Background Stability of patients’ treatment preferences has important implications for advance care planning, among which its timing. We therefore examined the stability of preferences and its predictors of patients with advanced cancer.

Methods In this cohort, 104 patients with metastatic cancer and an oncologist estimated life-expectancy of ≤ six months participated in interviews following clinical visits in which patients’ recent scan results were discussed. Interviews were repeated in three monthly follow-ups. At baseline, patients’ age, education, sex, race, marital status, insurance status, and type of cancer were documented. At each assessment, patients reported their treatment preferences (i.e. trade-offs of life-prolonging versus comfort care), quality of life, and illness understanding.
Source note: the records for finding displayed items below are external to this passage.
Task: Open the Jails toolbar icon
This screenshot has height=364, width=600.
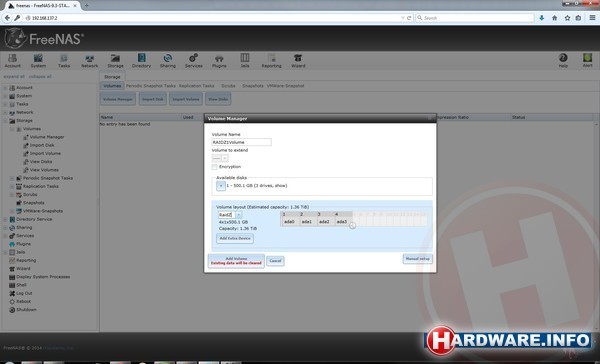Action: (245, 61)
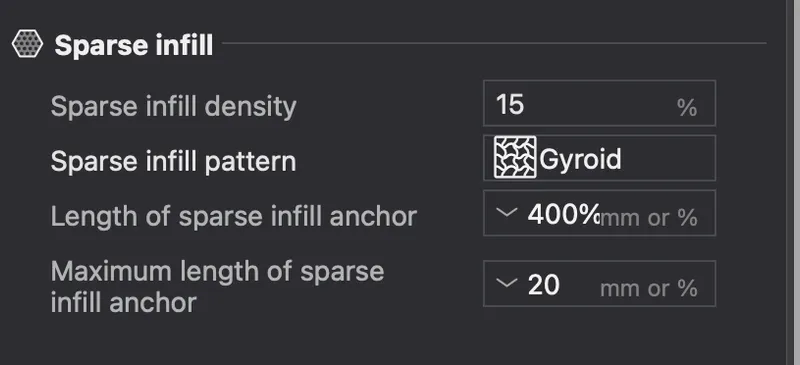Click the number 15 in density box
This screenshot has height=365, width=800.
click(x=510, y=104)
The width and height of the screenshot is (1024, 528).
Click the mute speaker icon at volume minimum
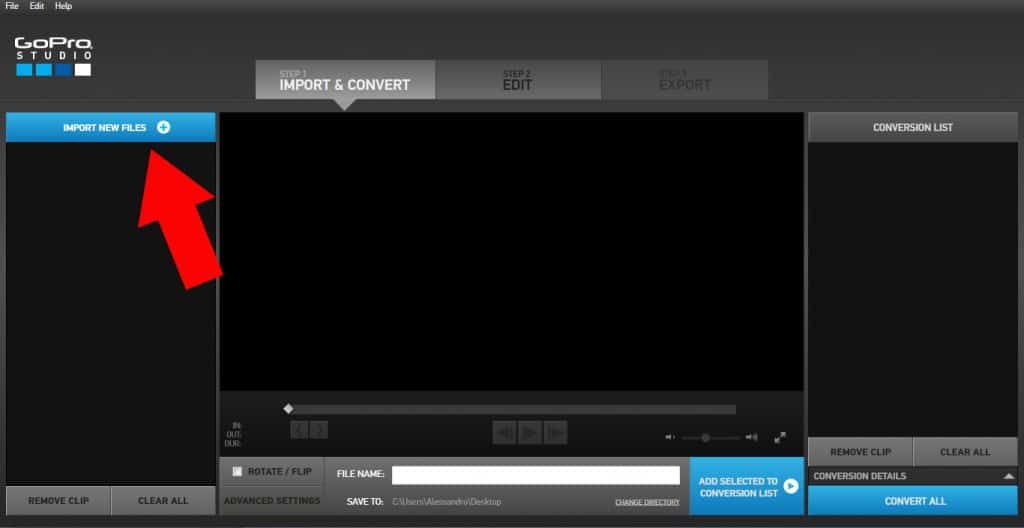pos(670,437)
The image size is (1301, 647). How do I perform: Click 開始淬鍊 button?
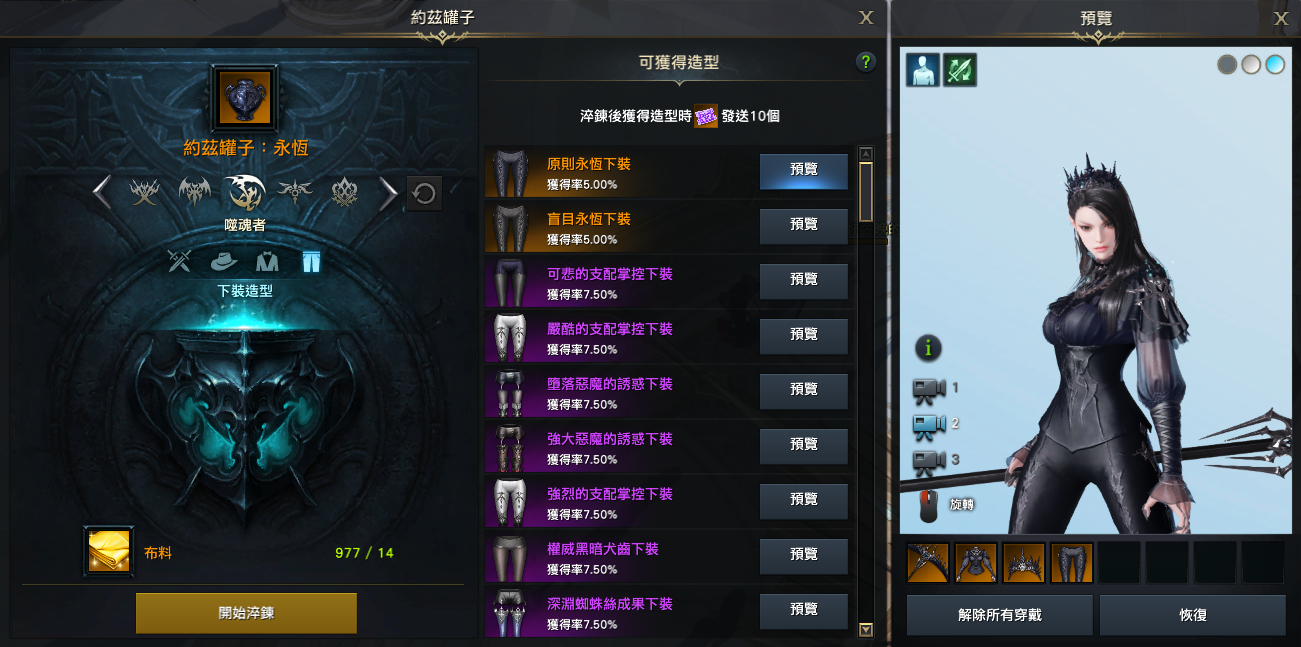(246, 613)
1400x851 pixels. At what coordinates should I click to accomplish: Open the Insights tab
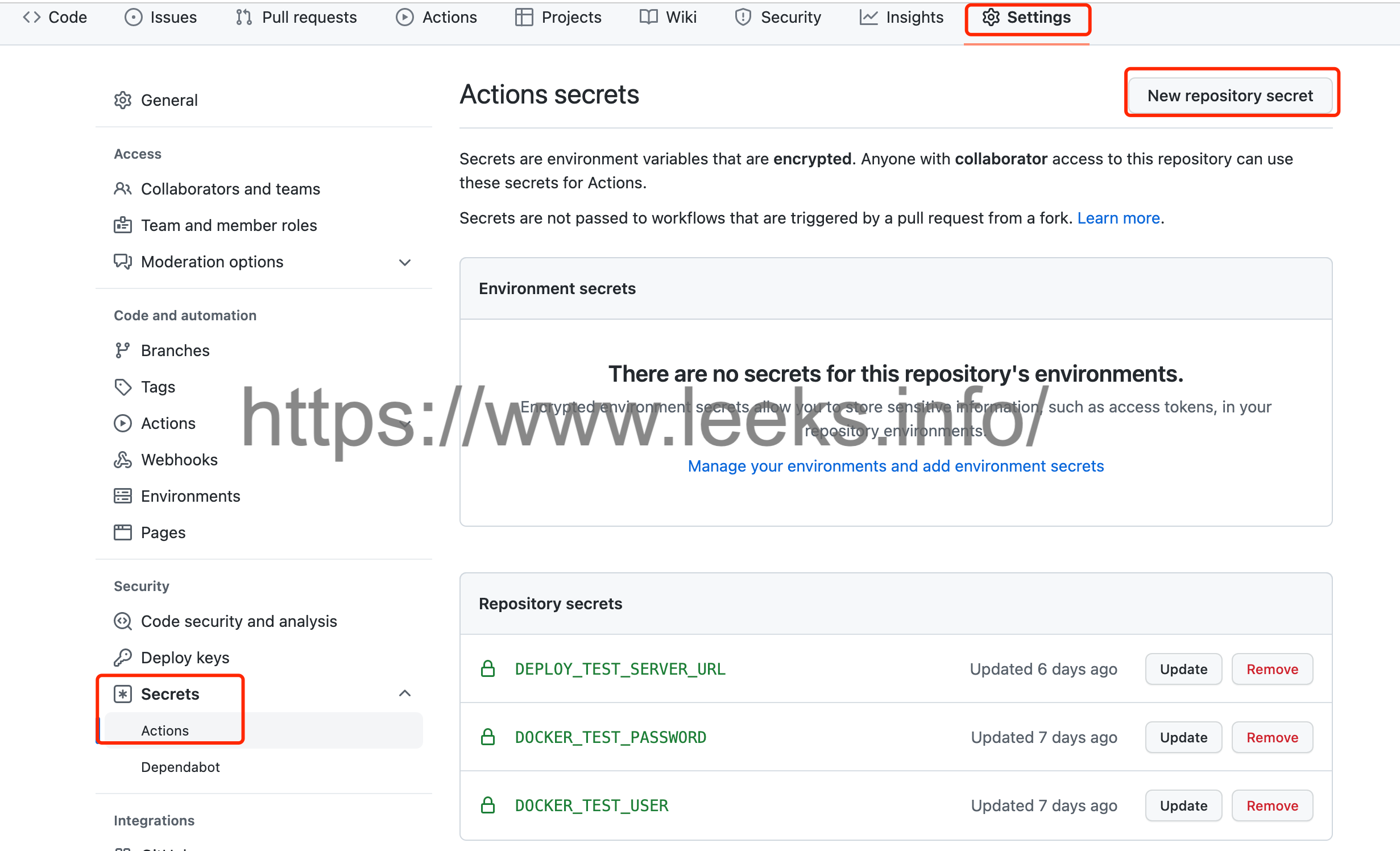[902, 17]

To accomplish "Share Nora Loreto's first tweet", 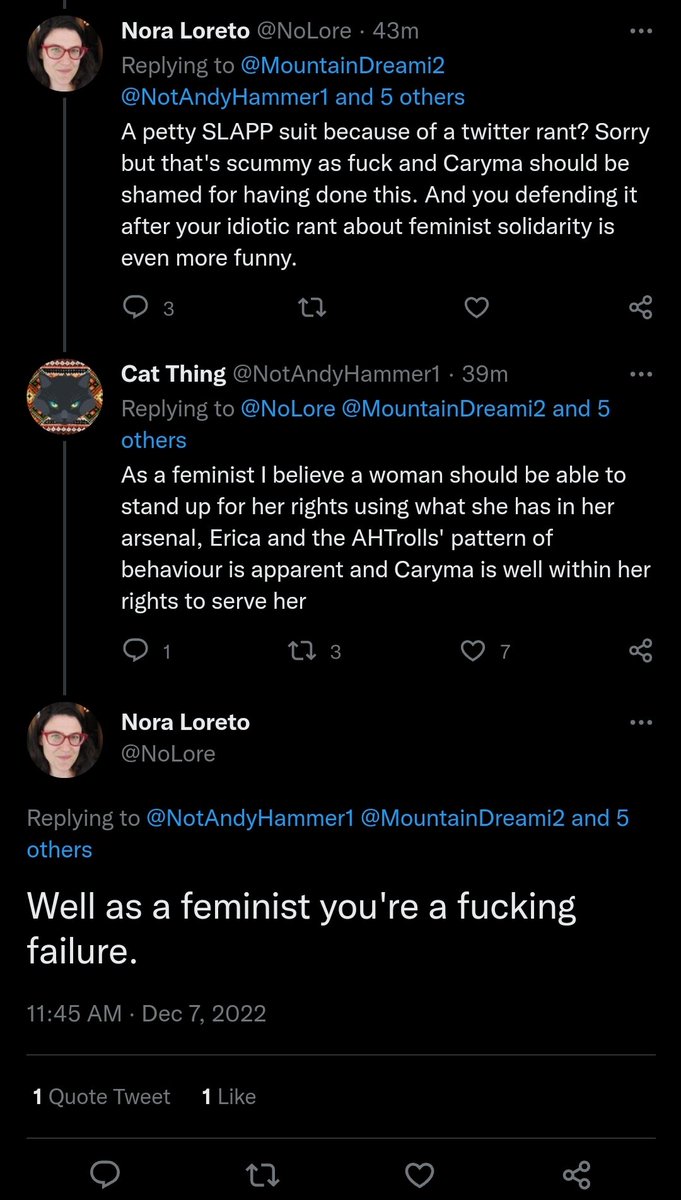I will tap(641, 308).
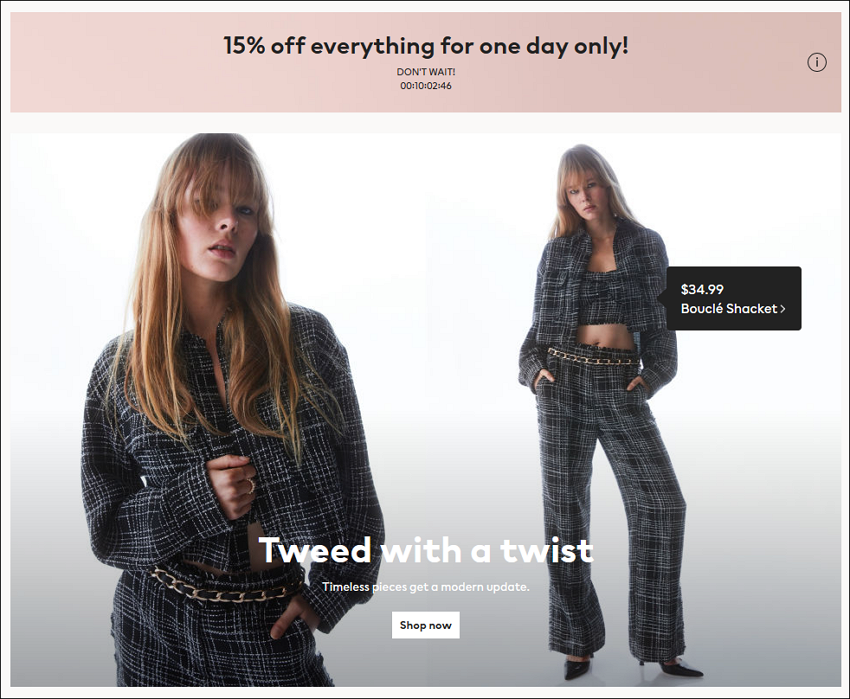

Results At baseline (n=104), 55 (53%) patients preferred life-prolonging care, 49 (47%) preferred comfort care. Patients were followed for one (n=104), two (n=74), or three months (n=44). Between baseline and month I, 84 patients (81%) had stable treatment preferences. During follow-up, preferences of 71 patients (68%) remained stable (equally divided between a consistent preference for life-prolonging and comfort care). Treatment preferences of 33 (32%) patients changed at least once during follow-up. Patients’ preferences at baseline strongly predicted preferences at month I (OR=17.8; CI=6.7–47.3; p<.001). Patient characteristics, quality of life, and illness understanding at baseline were not significantly associated with stability of preferences at month I.

Conclusion Two-thirds of patients with advanced cancer had stable preferences regarding life-prolonging versus comfort care. Changes of preferences were often unpredictable. Our findings suggest potential benefits of ongoing communication about preferences, including advance care planning.